** START MATERIAL PROVIDED **
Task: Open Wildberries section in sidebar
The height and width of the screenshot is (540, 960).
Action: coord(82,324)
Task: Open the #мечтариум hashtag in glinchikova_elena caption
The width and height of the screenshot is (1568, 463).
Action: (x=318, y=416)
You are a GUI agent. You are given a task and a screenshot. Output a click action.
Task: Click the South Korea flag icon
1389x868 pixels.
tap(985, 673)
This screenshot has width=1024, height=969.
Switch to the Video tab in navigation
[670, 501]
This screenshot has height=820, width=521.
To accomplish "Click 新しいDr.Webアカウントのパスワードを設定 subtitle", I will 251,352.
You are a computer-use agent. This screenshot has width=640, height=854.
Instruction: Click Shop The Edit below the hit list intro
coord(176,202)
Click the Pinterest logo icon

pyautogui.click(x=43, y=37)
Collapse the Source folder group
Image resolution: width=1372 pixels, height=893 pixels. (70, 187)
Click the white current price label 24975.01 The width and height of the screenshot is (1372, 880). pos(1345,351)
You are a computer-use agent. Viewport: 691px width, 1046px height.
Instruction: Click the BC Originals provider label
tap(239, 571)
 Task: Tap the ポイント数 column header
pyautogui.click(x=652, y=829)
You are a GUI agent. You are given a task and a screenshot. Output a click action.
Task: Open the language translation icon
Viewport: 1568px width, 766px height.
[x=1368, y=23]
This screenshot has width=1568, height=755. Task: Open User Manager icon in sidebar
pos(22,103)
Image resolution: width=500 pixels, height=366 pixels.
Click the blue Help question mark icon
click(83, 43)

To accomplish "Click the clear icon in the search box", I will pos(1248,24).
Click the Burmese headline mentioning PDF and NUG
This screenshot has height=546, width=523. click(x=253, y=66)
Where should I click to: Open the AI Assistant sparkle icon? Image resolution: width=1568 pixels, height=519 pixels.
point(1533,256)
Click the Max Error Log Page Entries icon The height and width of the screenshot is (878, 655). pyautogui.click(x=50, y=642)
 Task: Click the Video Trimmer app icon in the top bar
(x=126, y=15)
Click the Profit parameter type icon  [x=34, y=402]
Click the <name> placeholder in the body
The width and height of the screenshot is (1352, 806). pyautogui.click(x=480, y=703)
** END MATERIAL PROVIDED **
◆ STATED EXERCISE
Copy the items above word for word, from the line with "Click the white" up to and including the line with "pyautogui.click(x=652, y=829)".

◆ COMPLETE RESPONSE
Click the white current price label 24975.01 The width and height of the screenshot is (1372, 880). pos(1345,351)
You are a computer-use agent. Viewport: 691px width, 1046px height.
Instruction: Click the BC Originals provider label
tap(239, 571)
 Task: Tap the ポイント数 column header
pyautogui.click(x=652, y=829)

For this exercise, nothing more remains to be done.